Sometimes I chose the communal living because I felt God was specifically telling me to live communally. Other times it was out of financial need for myself, and sometimes for others' needs.
It could be difficult and challenging and beautiful and an opportunity to love like Jesus. I would caution anyone, that living communally, just to live communally, because it sounds cool or spiritual is not a reason to do it. It must be Spirit lead. The thing is, sometimes, the Spirit leads through the financial things, not only through an epiphany. I also, believe you don't have to live in the same house with people to live in community with them. But that's a whole other thing. Sorry I dominated. I think this is a great discussion!

10:22 PM  
Blogger Laura said...

I am still very excited and anticipating the whole "communal" living venture of our lives that will happen at some point soon. I think that we have looked so much at the possible flaws and downfalls for so long that we forgot to just go ahead and go with the plans. I think that no matter what, we will be so much happier that we have gone to this way of living. Who cares about what may go wrong because in all seriousness it is easier to get thru problems if you have other people supporting you. Let's get this started Friend!

1:10 PM  
Blogger Dave said...

Sam, I believe it can work and is working. If you look around (on the internet) you'll find all kinds of people forming, experimenting or dreaming of intentional communities or cohousing projects.

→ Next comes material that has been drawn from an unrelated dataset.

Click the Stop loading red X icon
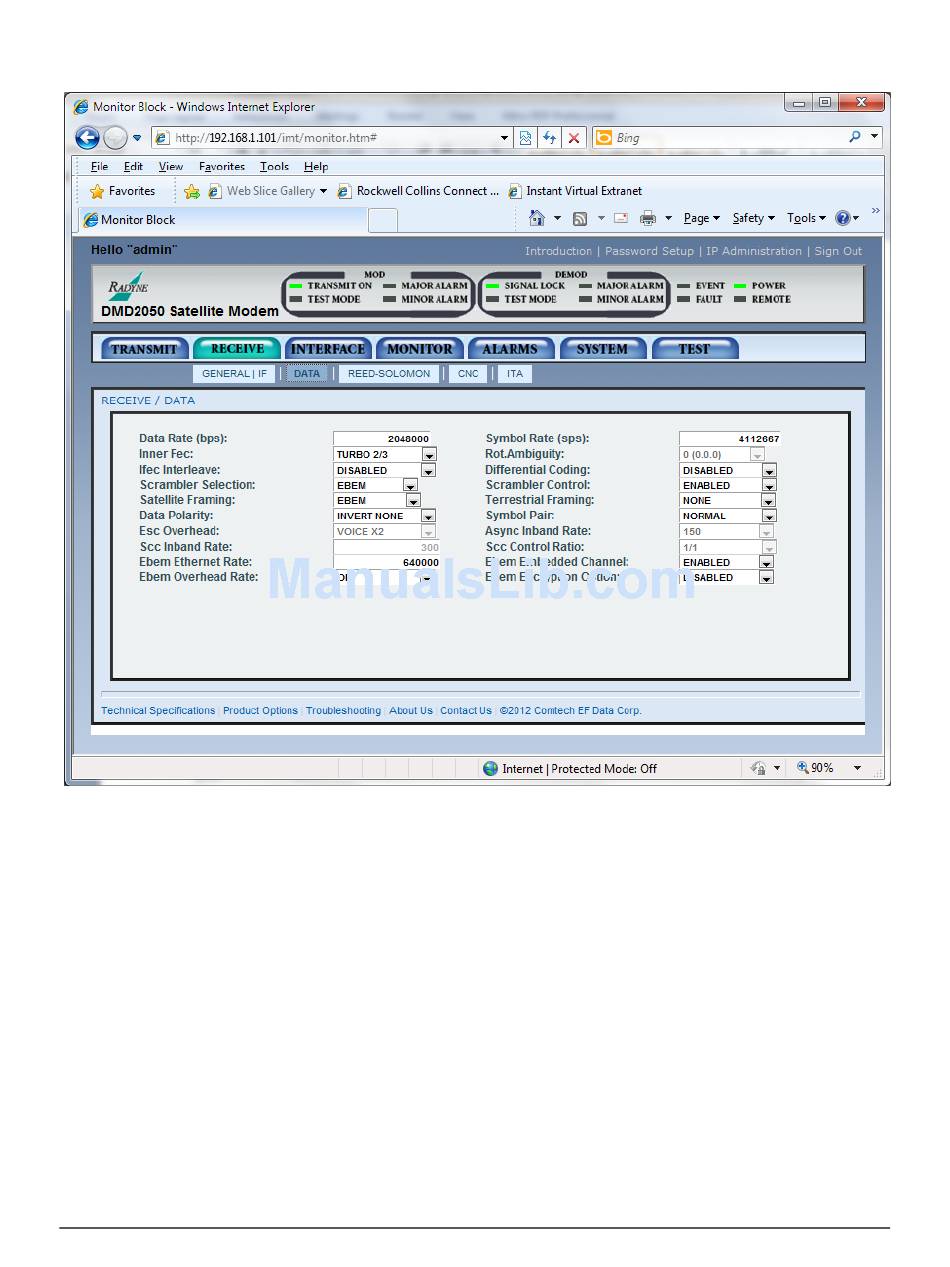 point(574,138)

Check out Intentional Communities at http://www.ic.org/ for a diverse overview of this growing interest.

For a more a more distinctively Christian perspective check out Christians Living on Purpose at http://www.msainfo.org/clop.asp

You can even find a listing in Wikipedia under Intentional Community which shows how this thought is is not unique or new to us. (I was going to say "you" but was afraid I'd come off like a smart ass - which I'm kind of prone towards and is one of my spiritual gifts.)